If two points $x^1$ $x^2$ are in $X$, then they are in all $X_i$ for $i \in I$. Since $X_i$ are convex, the segment joining $x^1$ and $x^2$ is in $X_i$ for all $i \in I$. Therefore, the segment is in $X$.

Sum and scalar multiplication of convex sets is still convex

Minkowski sum Definition

The Minkowski sum of two sets $X_1, X_2 \subset \mathbb{R}^n$ is defined as:

\[X_1 + X_2 = \{x_1 + x_2 \mid x_1 \in X_1, x_2 \in X_2\}.\]

Scalar multiplication

The scalar multiplication of a set $X \subset \mathbb{R}^n$ by a scalar $\alpha \in \mathbb{R}$ is defined as:

\[\alpha X = \{\alpha x \mid x \in X\}.\]

Theorem: If $X$, $Y$ are convex, $c$ and $d$ are scalar. Then set set:

\[Z = cX + dY\]

is convex.

Convex combination

A point $x$ is called a convex combination of points $x^1, x^2, …, x^k$ if there exist $\alpha_1, \alpha_2, …, \alpha_k$ such that:

\[x = \alpha_1 x^1 + \alpha_2 x^2 + ... + \alpha_k x^k, \quad \text{where} \quad \alpha_i \geq 0, \quad \sum_{i=1}^{k} \alpha_i = 1.\]

Convex hull

The convex hull of a set $X \subset \mathbb{R}^n$ is the set of all convex combinations of points in $X$:

\[\text{conv}(X) = \{\sum_{i=1}^{k} \alpha_i x^i \mid x^i \in X, \alpha_i \geq 0, \sum_{i=1}^{k} \alpha_i = 1\}.\]

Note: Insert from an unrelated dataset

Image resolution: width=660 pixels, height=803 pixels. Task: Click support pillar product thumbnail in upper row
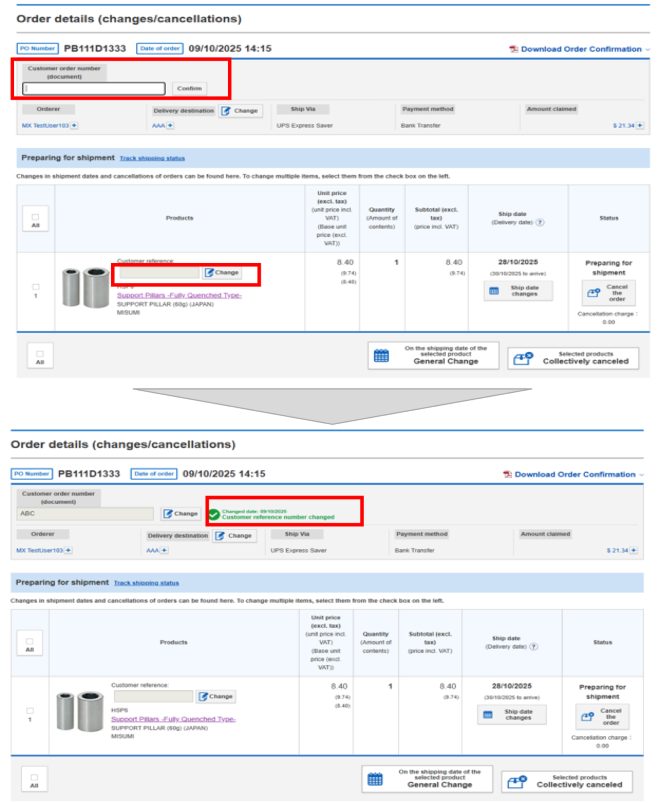click(x=84, y=289)
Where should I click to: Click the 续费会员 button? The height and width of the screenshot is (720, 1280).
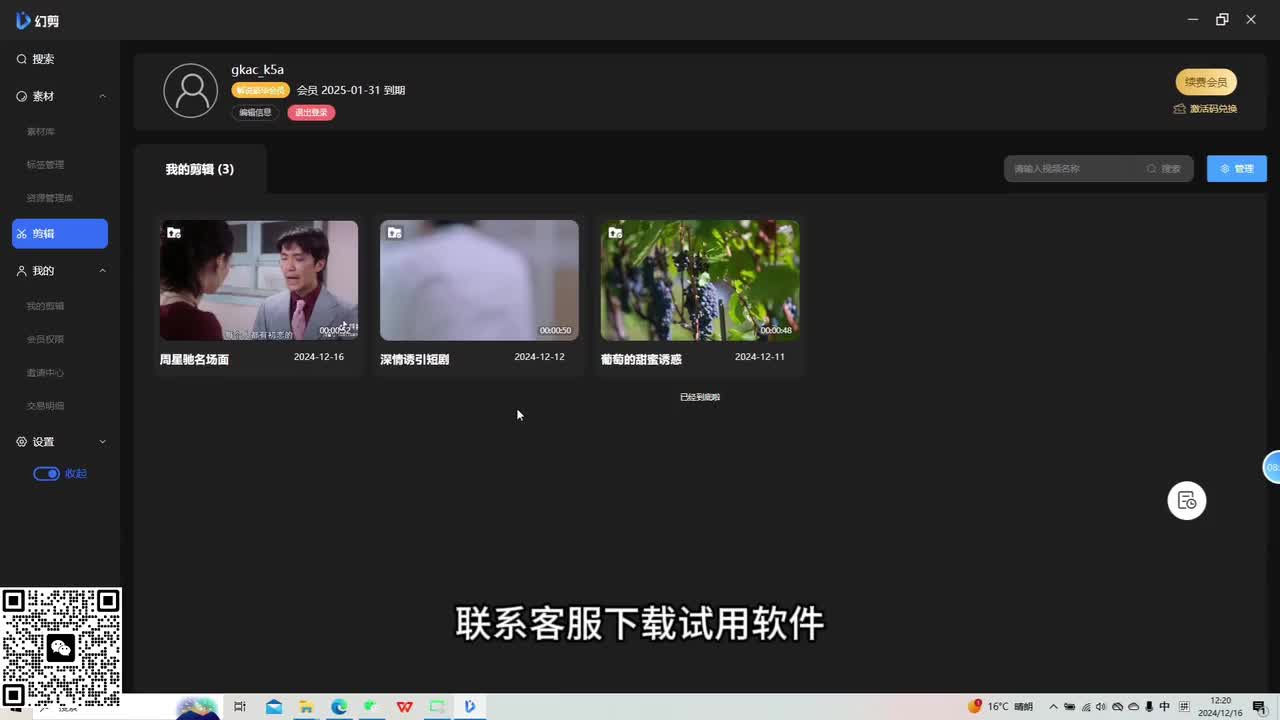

[!NOTE] The relation between convex combination and convex hull lead to next lemma.

lemma: The set conv$(X)$ is is the set of all convex combinations of points in $X$.

Caratheodory’s Lemma

Lemma: If $X \subset \mathbb{R}^n$, then every point in conv$(X)$ can be represented as a convex combination of at most $n+1$ points in $X$.

2.3 Projection

Definition: The projection of a point $x \in \mathbb{R}^n$ onto a set $X \subset \mathbb{R}^n$ is the point in $X$ that is closest to $x$.